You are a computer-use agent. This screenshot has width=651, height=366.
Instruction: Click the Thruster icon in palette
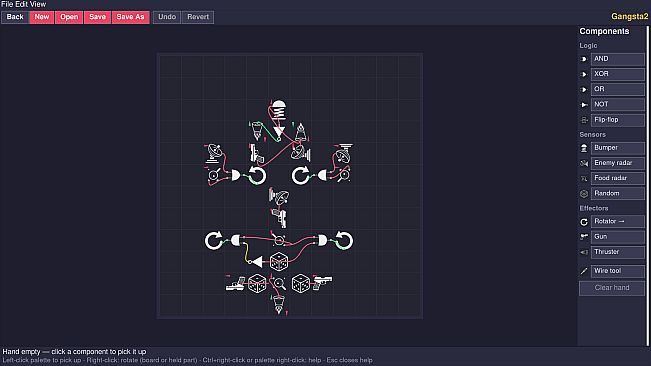pyautogui.click(x=584, y=252)
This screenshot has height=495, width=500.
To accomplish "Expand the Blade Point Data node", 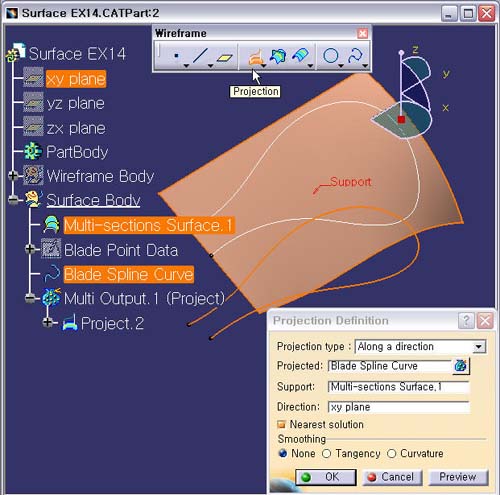I will tap(30, 249).
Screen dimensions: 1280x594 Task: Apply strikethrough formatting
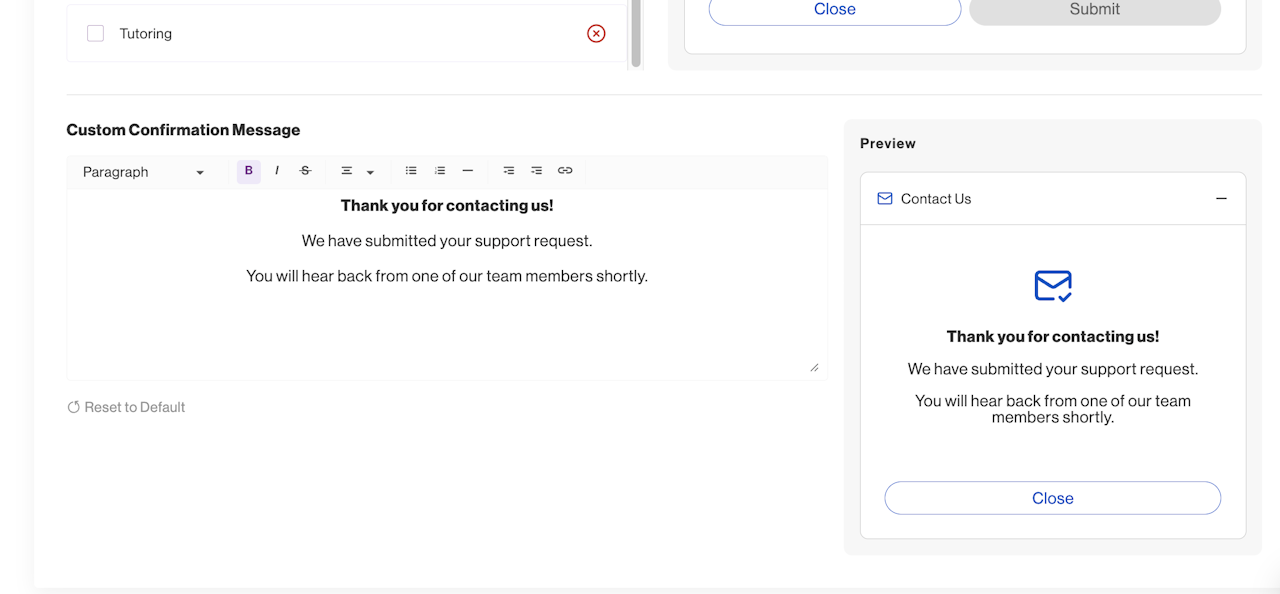(306, 171)
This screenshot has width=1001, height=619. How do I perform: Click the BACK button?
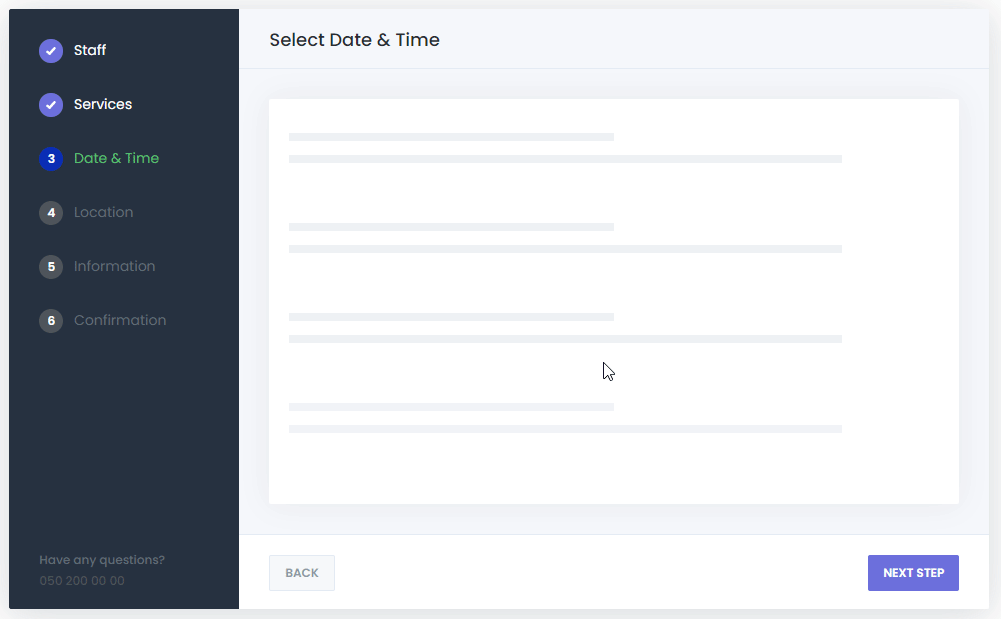coord(302,573)
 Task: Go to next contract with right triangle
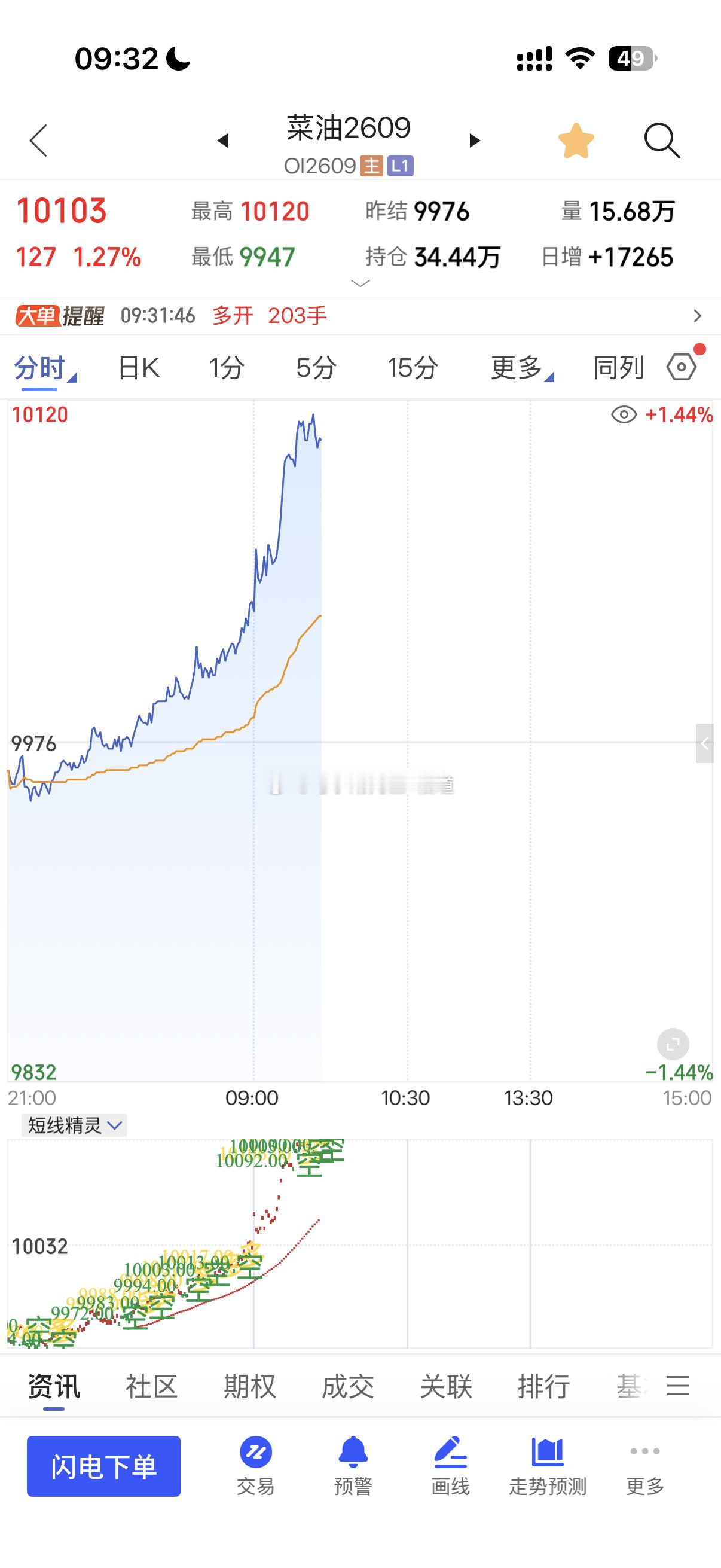[x=475, y=141]
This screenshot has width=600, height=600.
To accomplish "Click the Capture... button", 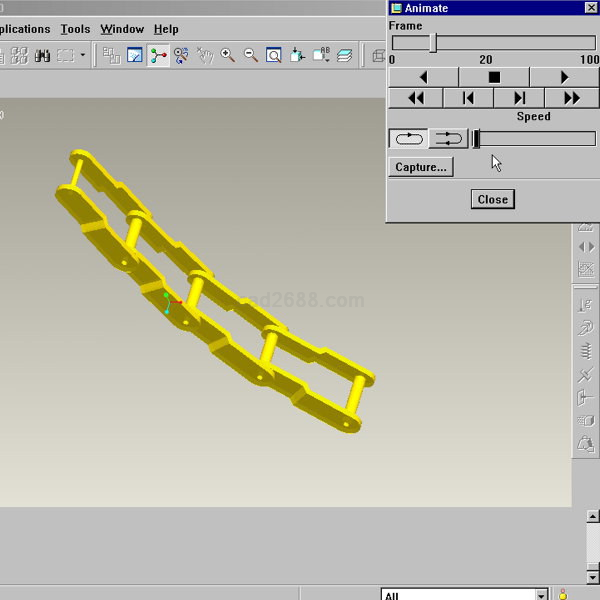I will pyautogui.click(x=421, y=167).
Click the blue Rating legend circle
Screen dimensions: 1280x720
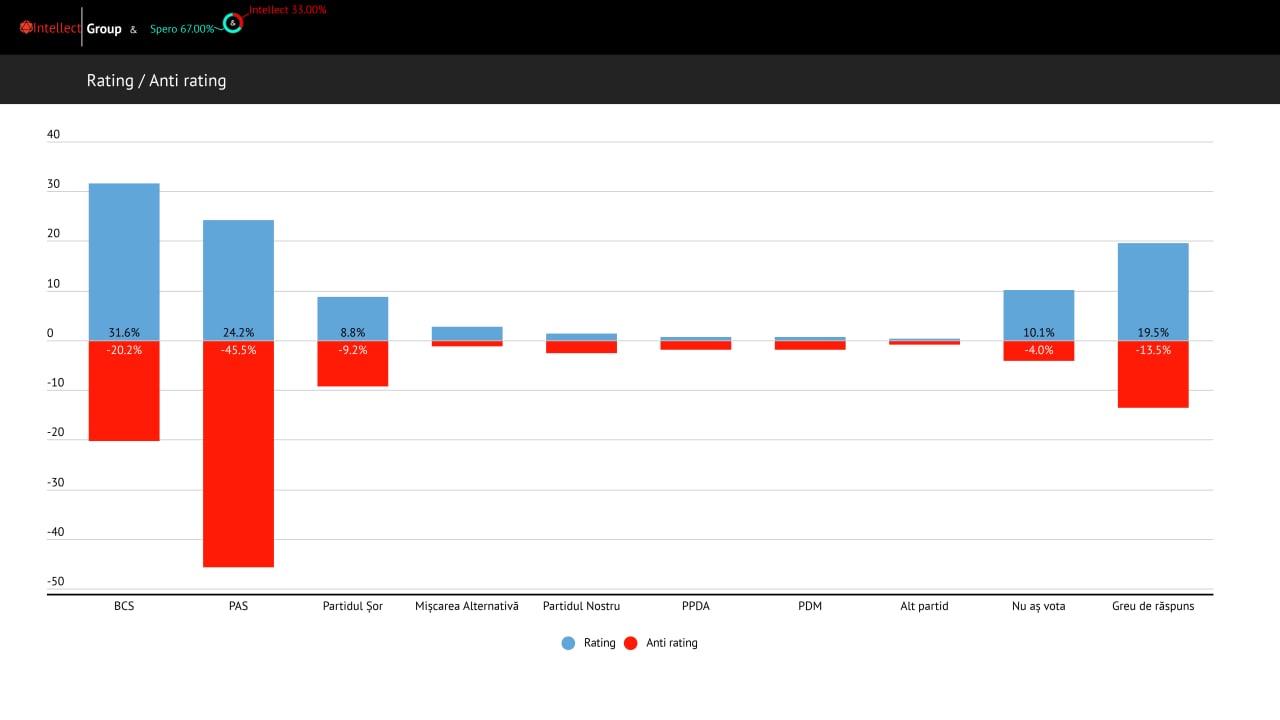(569, 643)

#### Exercise brief:
List each line of the data above that contains the word "screenshot".

#### Exercise solution:
You are a computer-use agent. This screenshot has width=651, height=366.
This screenshot has height=495, width=500.
This screenshot has width=1001, height=619. How do I perform: Click the BACK button?
This screenshot has width=600, height=600.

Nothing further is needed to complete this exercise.